Wednesday, October 13, 2010
Musings of a Hermit Bookbinder
As I work at my bench this morning, creating handmade marbled endsheets and working on hand tooled 22k gold leather labels, I realize how obscure my work has become in 2010. The Fine Bindings I create are for the Greatest Generation, Silent Generation and Boomers. My generation, Gen X, barely knows what a fine leather binding is. My daughters generation, the Millenials and subsequent generations have no idea what Fine Bindings are. How many Fine Bookbinders are left on the planet at this point? Maybe 100, if that. I am reading a book about Easter Island, regarding the mysterious wooden tablets now located in Museums around the world, how in just a few short years, master craftsmen of a certain type can completely disappear.

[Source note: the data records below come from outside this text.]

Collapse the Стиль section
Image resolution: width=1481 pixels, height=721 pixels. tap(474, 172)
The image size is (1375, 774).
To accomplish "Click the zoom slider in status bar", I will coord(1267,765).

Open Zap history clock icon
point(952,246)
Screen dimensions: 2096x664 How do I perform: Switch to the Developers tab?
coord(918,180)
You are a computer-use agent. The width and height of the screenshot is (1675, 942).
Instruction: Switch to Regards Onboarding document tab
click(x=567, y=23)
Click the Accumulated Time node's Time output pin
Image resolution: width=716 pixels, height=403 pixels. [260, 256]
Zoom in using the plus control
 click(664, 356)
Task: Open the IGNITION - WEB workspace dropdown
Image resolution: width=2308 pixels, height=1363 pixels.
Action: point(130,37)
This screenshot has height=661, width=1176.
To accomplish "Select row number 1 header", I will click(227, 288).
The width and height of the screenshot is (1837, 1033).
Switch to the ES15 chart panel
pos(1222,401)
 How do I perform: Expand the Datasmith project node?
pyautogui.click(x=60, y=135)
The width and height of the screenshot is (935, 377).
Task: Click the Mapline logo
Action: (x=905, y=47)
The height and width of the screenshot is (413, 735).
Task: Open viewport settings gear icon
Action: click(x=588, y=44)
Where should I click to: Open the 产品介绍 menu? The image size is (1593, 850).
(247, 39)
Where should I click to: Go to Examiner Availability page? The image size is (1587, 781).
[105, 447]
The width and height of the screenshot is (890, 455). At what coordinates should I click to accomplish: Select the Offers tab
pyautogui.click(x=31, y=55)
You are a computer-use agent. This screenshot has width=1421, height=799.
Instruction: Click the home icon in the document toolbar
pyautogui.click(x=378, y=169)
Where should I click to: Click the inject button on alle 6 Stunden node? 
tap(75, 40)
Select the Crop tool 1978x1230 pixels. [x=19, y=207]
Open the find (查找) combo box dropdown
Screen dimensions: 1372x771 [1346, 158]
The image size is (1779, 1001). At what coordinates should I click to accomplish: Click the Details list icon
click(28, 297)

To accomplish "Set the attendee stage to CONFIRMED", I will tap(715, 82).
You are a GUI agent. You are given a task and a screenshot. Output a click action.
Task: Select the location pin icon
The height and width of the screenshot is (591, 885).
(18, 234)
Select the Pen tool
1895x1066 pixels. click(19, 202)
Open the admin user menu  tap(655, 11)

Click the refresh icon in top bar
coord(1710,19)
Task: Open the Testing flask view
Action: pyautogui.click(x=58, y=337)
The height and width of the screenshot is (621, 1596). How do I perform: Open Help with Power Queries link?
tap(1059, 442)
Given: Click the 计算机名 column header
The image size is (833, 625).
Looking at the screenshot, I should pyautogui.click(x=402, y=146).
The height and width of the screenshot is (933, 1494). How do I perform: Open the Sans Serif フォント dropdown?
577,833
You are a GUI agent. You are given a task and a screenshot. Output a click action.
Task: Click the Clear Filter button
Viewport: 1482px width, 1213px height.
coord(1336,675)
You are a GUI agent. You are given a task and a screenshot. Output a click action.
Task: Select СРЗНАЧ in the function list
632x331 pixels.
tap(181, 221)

I appreciate how my teachers of the Craft, Maureen Duke, John Mitchell and Lester Capon, were brave in their last ditch effort to pass on their knowledge and skill by setting up a school in Surrey, England. One more generation was able to learn and continue an ancient knowledge. But now that we are in the Digital Age and natural resources are dwindling, why bother to continue? In a few short years all books will be read on hand held computers, libraries will disappear,every book of any signifigance will have been digitized, the book reading generations will be gone. I realize I am the last of the Fine Hand Bookbinders. There will be no need for us any longer. Our creations will become relics of a curious past, housed in Museums. Going into Fine Bookbinding 20 years ago, this thought never occured to me. Books were the only way of obtaining knowledge. Fine Bindings were the highest mode of preserving that knowledge. Strangely, I am not saddened by this turn of events. I am ready for the world to move forward.